Ich orientiere mich bei der Materialwahl im Altbau am "orginalen" Bestand. Warum was "moderner" oder komplizierter machen, wenn ich auf altbewährtes zurückgreifen kann.

Die Mörtelfarbe gibt doch einen guten Hinweis. Warum den dann "betongrau"?

Also ich würde dem Mauerwerk, wie gesagt wieder einen "grobkörnigen Kalkmörtel" gönnen.

Aber das darfst du " halten wie ein Dachdecker".



@Mario



Hallo Mario, die Engländer scheinen grundsätzlich mit viel feuchterer Mischung zu Arbeiten als hier immer empfohlen wird (erdfeucht). Die Gefahr, die Ziegel zu verschmieren ist groß, aber das nachfeuchten scheint sich zu erübrigen, oder? Hab keinen Ton im Video. Sagt der was dazu?



Fugenmörtel



Der britische Kollege rührt während des sprechens im Mörtelbottich. Entsprechend wenig ist zu verstehen.

Zumal es auch schwierig ist solche Begrifflichkeiten wie erdfeucht zu übersetzen. Wenn man dort von "grünem" Mörtel spricht, meint man wohl den angesteiften, aber noch nicht abgebundenen Zustand.

Visuell sieht doch alles gut aus? Der Fugmörtel soll "erdfeucht bis leicht plastisch" sein. Also noch "krümmelig" und trotzdem formbar.

Ich glaube solche Umschreibungen bleiben bewusst subjektiv. Es muss da jeder selber etwas probieren.

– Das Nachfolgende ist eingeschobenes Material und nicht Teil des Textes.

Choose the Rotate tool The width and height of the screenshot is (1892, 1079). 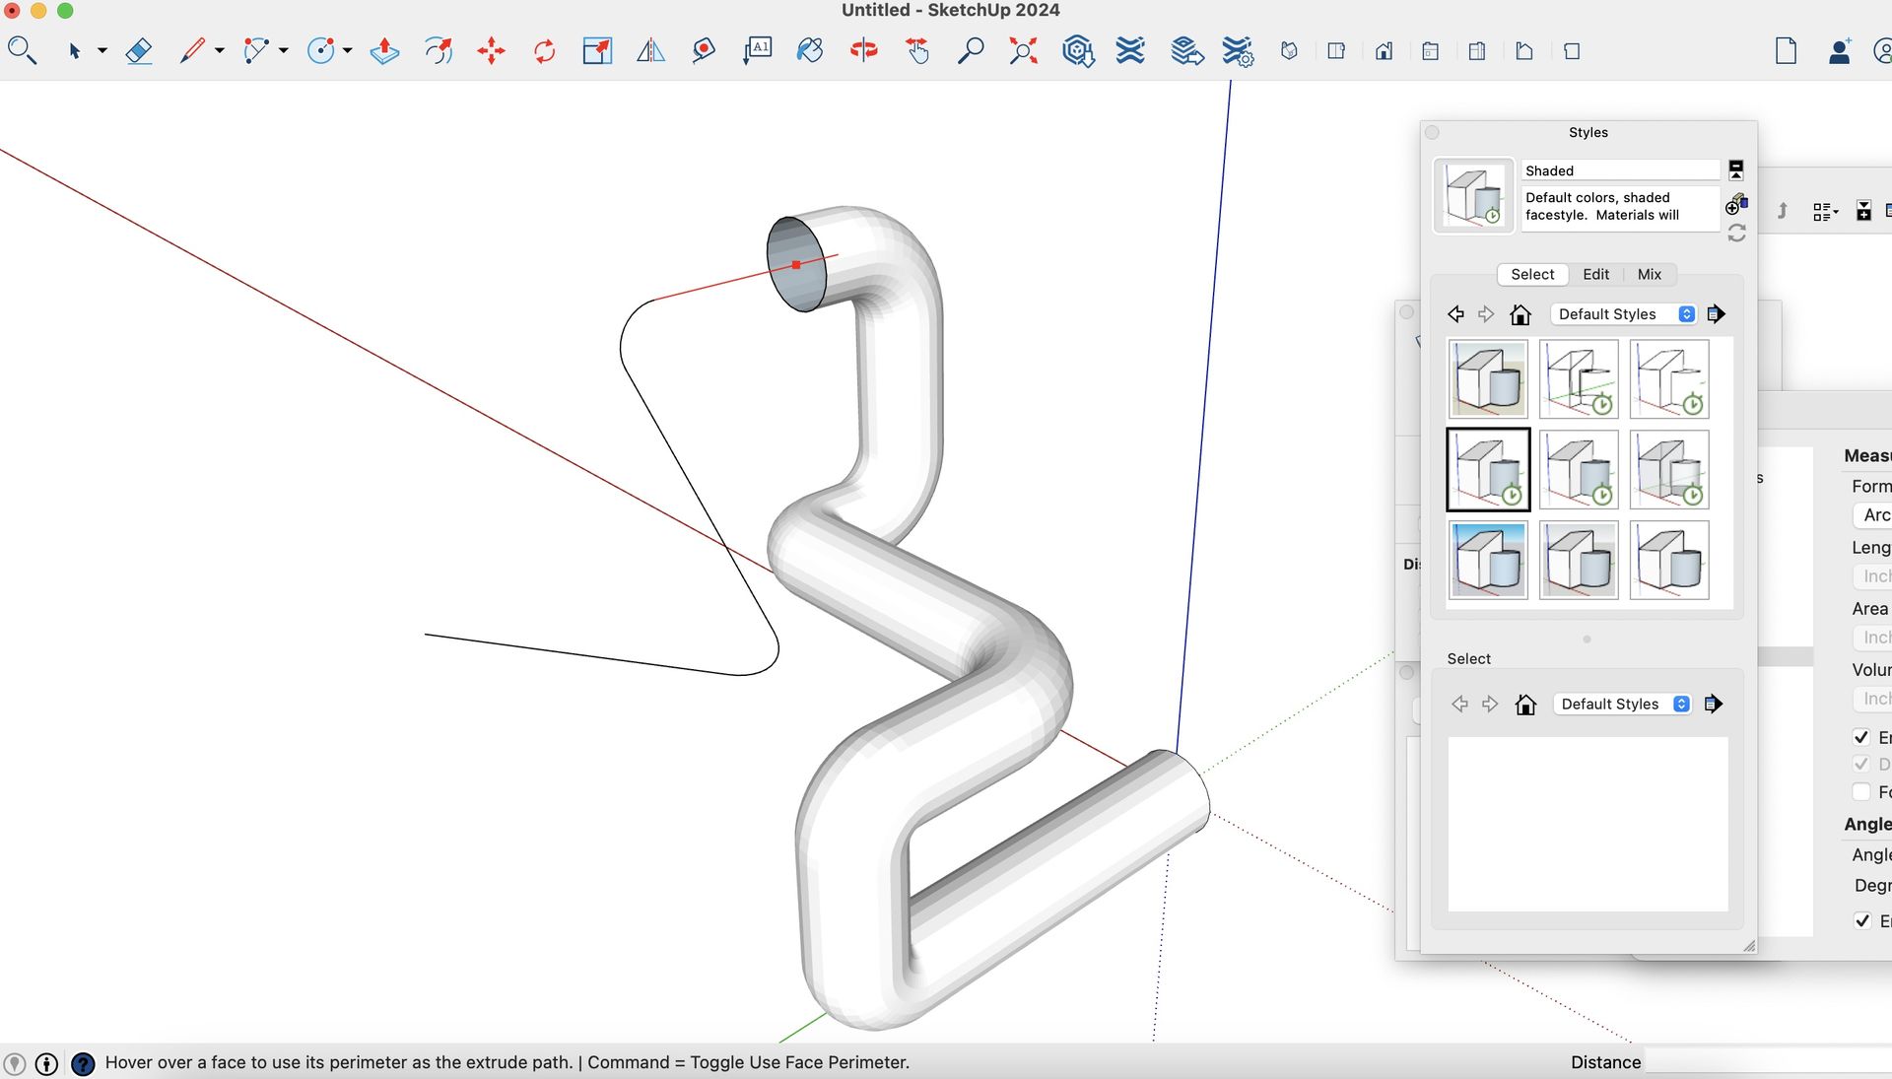point(544,51)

Zuviel Wasser ist in jedem Fall nicht günstig, da uns beim Verdunsten der Porenraum erhalten bleibt. Was jetzt beim Fugenmörtel wegen der angestrebten Festigkeit nicht gewollt ist.

Auserdem ziehen wir uns nur Bindemittel an die Oberfläche, was dann zu einem uneinheitlichen Oberflächenbild führt. Auch deswegen ist das "Abstupfen" zur rechten Zeit geboten, um diese Sinterschichten, eventuell aufzubrechen.

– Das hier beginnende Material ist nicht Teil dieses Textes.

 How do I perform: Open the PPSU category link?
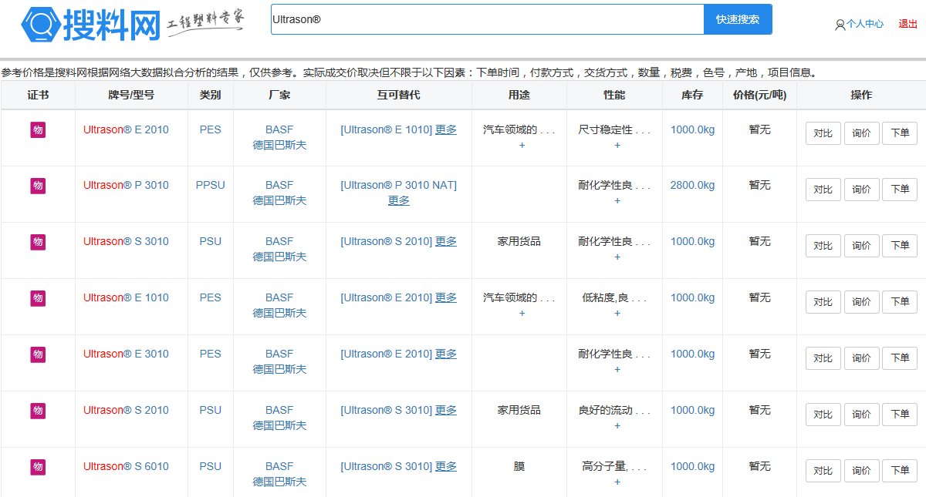[x=210, y=185]
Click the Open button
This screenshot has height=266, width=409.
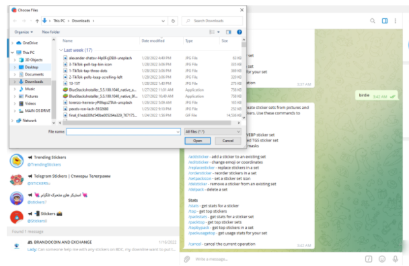(x=198, y=141)
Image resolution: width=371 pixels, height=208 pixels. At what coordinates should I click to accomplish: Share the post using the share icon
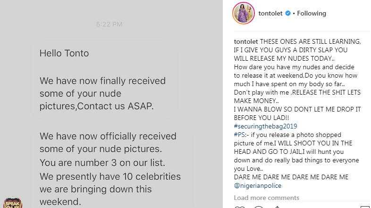[277, 207]
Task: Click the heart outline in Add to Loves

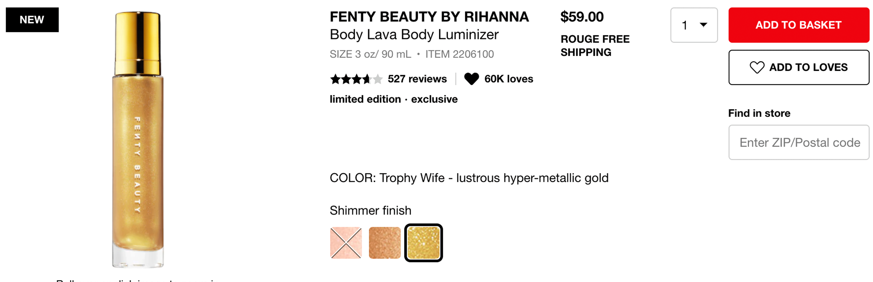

Das Nachnetzen würde ich nur im Ausnahmefall, in Betracht ziehen. Die Fugen und Ziegelflanken sind vorher zu Reinigen und Anzunetzen, dass reicht.

Aber wir sind hier Innen, da sind die Anforderungen durchschnittlich. Hier geht es neben der technischen Qualität mehr um einen gefälliges Erscheinungsbild. So das man seine Technologie erstmal an mit einer Musterfläche erproben sollte.



Ende gut alles gut



Ja, es sieht natürlich gut aus. Hatte ich in anbetracht der Verfugung links von dem Pfeiler nicht erwartet. Dort ist ein Schleier zu erkennen.